- [TASK TO CARRY OUT] From the line containing "Task: Add available display with plus icon" down to the last line of the records below, give every line again without any change.

** EXCERPTED DATA follows **

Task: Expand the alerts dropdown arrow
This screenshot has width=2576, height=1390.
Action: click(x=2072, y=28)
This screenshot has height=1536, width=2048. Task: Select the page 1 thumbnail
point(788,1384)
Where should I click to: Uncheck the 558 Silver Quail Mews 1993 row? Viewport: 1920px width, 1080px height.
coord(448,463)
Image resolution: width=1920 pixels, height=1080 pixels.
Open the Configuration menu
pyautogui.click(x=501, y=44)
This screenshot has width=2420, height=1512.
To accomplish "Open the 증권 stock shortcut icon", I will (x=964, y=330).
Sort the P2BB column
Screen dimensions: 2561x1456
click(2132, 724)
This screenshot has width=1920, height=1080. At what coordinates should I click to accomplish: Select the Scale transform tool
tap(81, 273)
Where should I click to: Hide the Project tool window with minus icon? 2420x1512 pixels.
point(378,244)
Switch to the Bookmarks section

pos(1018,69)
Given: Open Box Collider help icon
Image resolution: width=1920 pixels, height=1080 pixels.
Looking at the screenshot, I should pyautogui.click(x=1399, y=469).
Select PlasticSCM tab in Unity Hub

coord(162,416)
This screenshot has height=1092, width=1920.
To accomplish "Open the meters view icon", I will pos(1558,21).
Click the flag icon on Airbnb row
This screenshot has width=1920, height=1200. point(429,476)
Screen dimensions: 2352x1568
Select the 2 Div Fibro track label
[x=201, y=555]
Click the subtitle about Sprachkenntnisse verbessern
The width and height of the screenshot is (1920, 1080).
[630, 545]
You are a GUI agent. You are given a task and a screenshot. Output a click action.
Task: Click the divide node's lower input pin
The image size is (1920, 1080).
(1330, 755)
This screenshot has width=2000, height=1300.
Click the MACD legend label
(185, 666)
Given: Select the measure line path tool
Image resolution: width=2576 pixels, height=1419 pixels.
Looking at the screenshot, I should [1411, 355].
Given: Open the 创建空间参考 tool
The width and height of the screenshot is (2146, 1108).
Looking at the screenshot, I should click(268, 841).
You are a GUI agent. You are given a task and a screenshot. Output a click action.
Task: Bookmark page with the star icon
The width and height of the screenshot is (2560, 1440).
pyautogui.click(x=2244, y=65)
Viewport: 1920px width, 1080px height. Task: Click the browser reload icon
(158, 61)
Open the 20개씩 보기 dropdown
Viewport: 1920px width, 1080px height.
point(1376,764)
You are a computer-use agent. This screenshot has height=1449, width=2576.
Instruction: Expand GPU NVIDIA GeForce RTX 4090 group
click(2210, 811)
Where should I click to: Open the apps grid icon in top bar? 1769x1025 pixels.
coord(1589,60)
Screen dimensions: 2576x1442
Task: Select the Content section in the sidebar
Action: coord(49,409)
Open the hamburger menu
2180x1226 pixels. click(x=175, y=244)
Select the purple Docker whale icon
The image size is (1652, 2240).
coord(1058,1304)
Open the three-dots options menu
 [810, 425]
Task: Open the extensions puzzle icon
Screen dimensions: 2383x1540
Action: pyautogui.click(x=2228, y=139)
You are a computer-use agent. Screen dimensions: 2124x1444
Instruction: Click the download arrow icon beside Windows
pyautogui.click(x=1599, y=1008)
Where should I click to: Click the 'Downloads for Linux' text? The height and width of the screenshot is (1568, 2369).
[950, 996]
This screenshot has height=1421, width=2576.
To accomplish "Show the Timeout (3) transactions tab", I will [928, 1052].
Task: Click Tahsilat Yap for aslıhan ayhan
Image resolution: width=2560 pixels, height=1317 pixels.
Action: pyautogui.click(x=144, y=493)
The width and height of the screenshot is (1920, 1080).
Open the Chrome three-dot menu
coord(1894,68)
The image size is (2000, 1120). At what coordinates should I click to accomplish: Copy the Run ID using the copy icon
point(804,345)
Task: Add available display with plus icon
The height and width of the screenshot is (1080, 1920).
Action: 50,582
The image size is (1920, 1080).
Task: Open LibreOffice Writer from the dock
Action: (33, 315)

** End of EXCERPTED DATA **

- [WRITTEN ANSWER]
Task: Add available display with plus icon
The height and width of the screenshot is (1080, 1920).
Action: 50,582
The image size is (1920, 1080).
Task: Open LibreOffice Writer from the dock
Action: (33, 315)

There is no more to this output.